Tosi e la campagna pro Maroni – Il sindaco di Verona, Flavio Tosi, in un’intervista rilasciata nel programma 24 Mattino su Radio 24, ha dichiarato di essere il primo sostenitore di Roberto Maroni, ex ministro dell’Interno del governo Berlusconi, che si candida a prendere il posto del Senatur alla guida del Carroccio. “La figura di Roberto Maroni è la più idonea a guidare la Lega. La scelta di Maroni è la migliore, con quello che è successo. Serviva una svolta, serviva far capire che le cose sono cambiate” – ha affermato Tosi ai microfoni di Radio 24.

A Bossi non resta che appoggiare la candidatura di Maroni – Per il sindaco di Verona, una possibile ricandidatura da parte di Umberto Bossi è da escludere, soprattutto dopo gli ultimi eventi che lo hanno visto protagonista di scandali, assieme ai suoi due figli. E poi, come afferma lo stesso Tosi, sembra proprio che al frontman della Lega non resti che la possibilità di appoggiare la candidatura di Roberto Maroni, se non vuole che il suo partito precipiti ancora di più nei sondaggi e perda anche quei fidati elettori che ancora gli sono fedeli. Troverei strana la sua ricandidatura. Ma da come si sta esprimendo lui stesso mi pare che abbia tutta l’intenzione di sostenere e condividere la candidatura di Maroni”.

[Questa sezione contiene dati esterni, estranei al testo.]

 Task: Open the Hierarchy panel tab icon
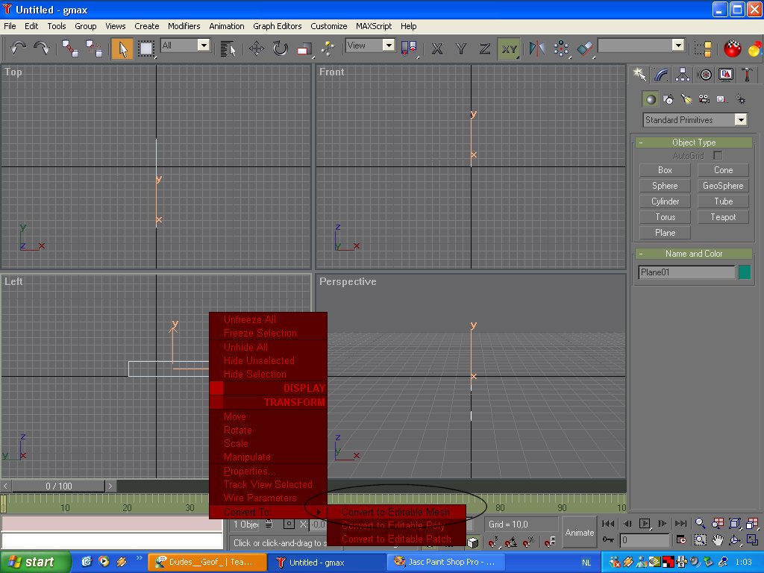[682, 74]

Sulla vicenda Renzo Bossi, Rosy Mauro e le vacanze di Formigoni-  L’intervista nel programma radiofonico 24 Mattino, passa in rassegna ogni particolare della vicenda Lega, dal ruolo ricoperto dal figlio del Senatur, il Trota, come lo chiama lui, che “ha rinunciato completamente al suo ruolo istituzionale dimettendosi dal Consiglio regionale lombardo e, alla fine, ha parzialmente rimediato ai guai che ha combinato. Al contrario di Rosy Mauro che invece se n’e’ fregata altamente”, fino all’alleanza col Pdl e alla bufera che ha colpito il presidente della regione Lombardia, Roberto Formigoni. Proprio su quest’ultimo punto, il sindaco di Verona sembra non stare dalla parte di nessuno: se da una parte aspetta che siano verificati e letti tutti gli incartamenti del caso, prima di colpevolizzare qualcuno, dall’altro disapprova il comportamento del presidente della Lombardia perché “pernso che il cittadino non approvi particolarmente leggere di vacanze di quel tipo, soprattutto perche’ appaiono regalate”.